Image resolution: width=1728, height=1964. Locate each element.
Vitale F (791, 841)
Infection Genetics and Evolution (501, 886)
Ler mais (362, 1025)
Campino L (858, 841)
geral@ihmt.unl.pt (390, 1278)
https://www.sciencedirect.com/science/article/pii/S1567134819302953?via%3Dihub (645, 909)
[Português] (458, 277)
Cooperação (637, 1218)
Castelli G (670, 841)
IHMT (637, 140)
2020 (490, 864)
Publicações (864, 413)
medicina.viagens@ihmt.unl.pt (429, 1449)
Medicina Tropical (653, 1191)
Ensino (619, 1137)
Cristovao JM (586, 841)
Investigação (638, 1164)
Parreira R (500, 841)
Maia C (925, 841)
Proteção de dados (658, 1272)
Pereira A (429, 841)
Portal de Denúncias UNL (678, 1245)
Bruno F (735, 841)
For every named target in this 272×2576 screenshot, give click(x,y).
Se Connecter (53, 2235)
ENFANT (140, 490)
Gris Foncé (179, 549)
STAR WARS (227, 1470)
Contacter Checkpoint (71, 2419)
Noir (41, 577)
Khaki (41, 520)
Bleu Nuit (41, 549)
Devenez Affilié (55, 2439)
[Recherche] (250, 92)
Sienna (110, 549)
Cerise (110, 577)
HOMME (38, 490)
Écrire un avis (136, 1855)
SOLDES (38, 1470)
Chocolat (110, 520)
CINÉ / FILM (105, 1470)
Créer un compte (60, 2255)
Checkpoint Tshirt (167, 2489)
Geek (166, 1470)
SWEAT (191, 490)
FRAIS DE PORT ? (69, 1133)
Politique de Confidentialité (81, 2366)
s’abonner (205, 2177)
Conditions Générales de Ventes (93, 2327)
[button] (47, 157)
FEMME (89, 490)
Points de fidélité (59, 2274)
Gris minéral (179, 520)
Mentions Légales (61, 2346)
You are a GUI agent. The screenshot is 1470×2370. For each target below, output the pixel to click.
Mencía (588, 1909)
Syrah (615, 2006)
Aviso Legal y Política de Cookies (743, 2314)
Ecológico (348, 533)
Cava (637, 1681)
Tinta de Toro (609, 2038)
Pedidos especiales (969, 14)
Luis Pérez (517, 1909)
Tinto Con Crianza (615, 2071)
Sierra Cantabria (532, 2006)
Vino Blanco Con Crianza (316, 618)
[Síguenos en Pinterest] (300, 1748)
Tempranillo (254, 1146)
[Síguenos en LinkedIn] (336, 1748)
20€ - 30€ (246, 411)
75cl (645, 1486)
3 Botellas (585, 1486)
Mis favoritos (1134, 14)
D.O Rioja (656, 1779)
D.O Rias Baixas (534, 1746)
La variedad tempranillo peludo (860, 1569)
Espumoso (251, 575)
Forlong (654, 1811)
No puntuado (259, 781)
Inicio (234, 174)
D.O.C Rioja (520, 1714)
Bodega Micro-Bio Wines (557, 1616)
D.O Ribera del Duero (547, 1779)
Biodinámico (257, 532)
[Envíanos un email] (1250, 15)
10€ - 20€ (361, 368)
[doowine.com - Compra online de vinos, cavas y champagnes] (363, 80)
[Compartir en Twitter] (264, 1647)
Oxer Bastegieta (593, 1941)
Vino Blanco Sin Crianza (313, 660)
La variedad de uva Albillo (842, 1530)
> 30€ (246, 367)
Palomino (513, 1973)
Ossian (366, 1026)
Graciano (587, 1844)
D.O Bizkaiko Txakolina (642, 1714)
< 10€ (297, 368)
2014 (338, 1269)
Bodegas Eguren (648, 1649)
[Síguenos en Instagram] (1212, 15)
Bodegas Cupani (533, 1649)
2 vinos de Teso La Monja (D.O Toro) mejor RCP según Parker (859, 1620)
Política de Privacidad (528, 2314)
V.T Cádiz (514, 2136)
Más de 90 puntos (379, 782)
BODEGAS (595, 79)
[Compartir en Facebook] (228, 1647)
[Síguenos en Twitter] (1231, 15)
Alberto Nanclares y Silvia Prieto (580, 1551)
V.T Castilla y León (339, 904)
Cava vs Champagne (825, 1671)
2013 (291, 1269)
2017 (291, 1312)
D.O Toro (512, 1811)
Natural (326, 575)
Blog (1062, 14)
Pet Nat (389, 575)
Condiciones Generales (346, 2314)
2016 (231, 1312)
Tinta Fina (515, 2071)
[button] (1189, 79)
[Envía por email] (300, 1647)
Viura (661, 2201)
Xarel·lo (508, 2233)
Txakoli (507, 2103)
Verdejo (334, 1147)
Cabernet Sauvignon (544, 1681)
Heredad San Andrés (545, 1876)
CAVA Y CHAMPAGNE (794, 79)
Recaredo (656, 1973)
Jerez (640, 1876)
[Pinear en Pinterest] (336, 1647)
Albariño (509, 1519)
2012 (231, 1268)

- [What you are asked to do]
Could you output exactly the lines from the one containing "10€ - 20€ (361, 368)" to the end of the entries above, both included, and no others?

- [Response to the task]
10€ - 20€ (361, 368)
[doowine.com - Compra online de vinos, cavas y champagnes] (363, 80)
[Compartir en Twitter] (264, 1647)
Oxer Bastegieta (593, 1941)
Vino Blanco Sin Crianza (313, 660)
La variedad de uva Albillo (842, 1530)
> 30€ (246, 367)
Palomino (513, 1973)
Ossian (366, 1026)
Graciano (587, 1844)
D.O Bizkaiko Txakolina (642, 1714)
< 10€ (297, 368)
2014 (338, 1269)
Bodegas Eguren (648, 1649)
[Síguenos en Instagram] (1212, 15)
Bodegas Cupani (533, 1649)
2 vinos de Teso La Monja (D.O Toro) mejor RCP según Parker (859, 1620)
Política de Privacidad (528, 2314)
V.T Cádiz (514, 2136)
Más de 90 puntos (379, 782)
BODEGAS (595, 79)
[Compartir en Facebook] (228, 1647)
[Síguenos en Twitter] (1231, 15)
Alberto Nanclares y Silvia Prieto (580, 1551)
V.T Castilla y León (339, 904)
Cava vs Champagne (825, 1671)
2013 (291, 1269)
2017 (291, 1312)
D.O Toro (512, 1811)
Natural (326, 575)
Blog (1062, 14)
Pet Nat (389, 575)
Condiciones Generales (346, 2314)
2016 (231, 1312)
Tinta Fina (515, 2071)
[button] (1189, 79)
[Envía por email] (300, 1647)
Viura (661, 2201)
Xarel·lo (508, 2233)
Txakoli (507, 2103)
Verdejo (334, 1147)
Cabernet Sauvignon (544, 1681)
Heredad San Andrés (545, 1876)
CAVA Y CHAMPAGNE (794, 79)
Recaredo (656, 1973)
Jerez (640, 1876)
[Pinear en Pinterest] (336, 1647)
Albariño (509, 1519)
2012 (231, 1268)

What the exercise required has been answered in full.